The final and most crucial part of the Yosef story unfolds: the unveiling of his real identity. The Torah says that God meant his whole journey up to this point for GOOD! (Genesis 45:7-8). That one sentence shows utter conviction of faith and trust in God, not only in the good times but in ALL things. Not for us the notion of a capricious deity who randomly interrupts our existence with events to taunt and annoy us, nor a deity who only gives good and anything bad must be ‘of the evil one’. We are called to deeper discernment than that; after all, no one would claim that the agonising and brutally vicious execution of Mashiach was not of God…
Yosef, although a spoiled, passive and arrogant young man at first, was submitted to God’s leading in his life. Even though it brought him pain and heartache, ultimately the reasons became clear. God was not moving Yosef through a ‘wellness programme’ but a discipleship programme.
Yosef’s life was planned for a single outcome: Israel’s good. We may be shocked by this but the pattern laid down by the early Fathers clearly demonstrates that painful as it was, the separation of brothers in the end brings salvation and deliverance. It shows us that even in our own lives, pain and hardship ARE the pattern of a holy and submitted life unto God. It may not make sense now but it will later.

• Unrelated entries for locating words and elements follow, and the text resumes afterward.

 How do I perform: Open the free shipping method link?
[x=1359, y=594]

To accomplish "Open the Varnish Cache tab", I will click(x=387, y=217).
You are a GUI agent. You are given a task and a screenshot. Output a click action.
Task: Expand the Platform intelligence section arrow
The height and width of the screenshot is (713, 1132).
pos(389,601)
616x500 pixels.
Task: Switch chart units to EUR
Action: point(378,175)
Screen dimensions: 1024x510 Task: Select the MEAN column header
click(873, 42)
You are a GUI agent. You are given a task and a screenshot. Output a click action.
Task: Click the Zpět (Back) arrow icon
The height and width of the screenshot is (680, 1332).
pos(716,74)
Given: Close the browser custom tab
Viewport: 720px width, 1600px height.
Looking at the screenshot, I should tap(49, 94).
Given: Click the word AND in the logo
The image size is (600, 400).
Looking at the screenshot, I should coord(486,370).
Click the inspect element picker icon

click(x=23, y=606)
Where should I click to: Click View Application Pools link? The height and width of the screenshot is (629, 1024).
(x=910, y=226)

Consider Ya’akov in all this: he has already, so he thought, lost Yosef to wild animals and now, as he is buffeted by events, he is pushed first to surrender his last son Binyamin and then to leave the land given to his fathers. How can he leave this place? It just doesn’t compute. He was discovering the same truth we all eventually see: the will of God in our lives is almost never straight.
Ya’akov’s reaction to the unexpected is fear (Genesis 46:1-4). It is encouraging though that this normal human response is fully understood and elicits an almost compassionate response from the Lord. Rather than rush off to Egypt, Ya’akov plans a pit stop in Beersheva to offer sacrifices there. Why there? Because that was where Avraham had first begun to open up the wells to show that the Land could be fruitful and support the life of the nation to come. It demonstrated the longevity of the promise of God and represented faith in action.
Beersheva is often linked with Dan as an expression of the southern and northern limits of the inhabited Land, so a stop here was rather like a stop at the border, a moment of reflection before setting off into the unknown. And so he worshipped and offered sacrifices. To do this in the face of the unknown future with a known God was to put his trust and confidence in God completely for what came next. And the Lord rewards the response by speaking to him and re-assuring him there.
In fact the Lord tells him that he will die outside the Land… he will not personally experience the fulfilment of the promise of God. What he does hear is that despite his own sure demise, Israel will prosper and be brought up again; he can truly rest in peace. His response in the face of the unexpected and unknown unfolding of his life in the overall purposes of God was right: worship and submission to God’s will. In fact, very much what Yosef learnt too. This should be our response. He certainly had not planned his life in the way it unfolded but learnt that God’s will was to be trusted, even in the difficult and perplexing bits.
And the brothers needed to learn this lesson; Yosef would have had every right to be angry and vindictive against his brothers for what they did. Yet he moves so swiftly over this we almost don’t see it, saying in fact that the BROTHERS should not be angry with themselves!
Yosef knew that his brothers’ actions which were spiteful, hatred driven and hurtful were used of God to bring about a much greater miracle; in fact we could say that this is once again a demonstration of God’s ability to turn evil into good, to redeem for His own sake. If this is true, then the brothers should indeed NOT be angry or berate themselves… they were part of the plan, or became part of the plan. This has a direct application for us too.
We mess up badly. We sin, create problems for others around us by our actions and thoughts, by our words, we upset people, offend them and even hurt them, sometimes even deliberately. We may, upon reflection begin to metaphorically whip ourselves and ‘self-punish’ in some way, yet Yosef deeply understood that the sovereignty of God in life is absolute for those who have placed themselves under it, AND that Israel was to function as the community of the forgiven and redeemed.
It also means that for those who have been wronged or affected by others’ sins then we have to be merciful and magnanimous to all because it’s not just about you and your feelings, it’s about seeing in all this the bigger hand of God at work. It takes real spiritual courage to wait on the Lord in such situations, but we must; faith and trust demands a pause. Life rarely goes in straight lines and at times even the wrong direction can, in the grace and mercy of God and His overview, be eventually the right direction.
Just as Yosef’s life served the higher purpose of creating a holy and chosen remnant forged in the furnace of Egypt, so too our lives are in the process of creating that remnant again after nearly 2000 years. We have a job to do, a spiritual home to create and God has called us to do it. Others will come after us to go further but we must do the bit allocated to us. We need to see the ‘bad’ bits as well as the ‘good’ bits as a blessing, because we know that our life destination is to be a blessing for our people Israel, and that will take preparation time and a certain amount of spiritual hard graft (on the Lord’s part to us!).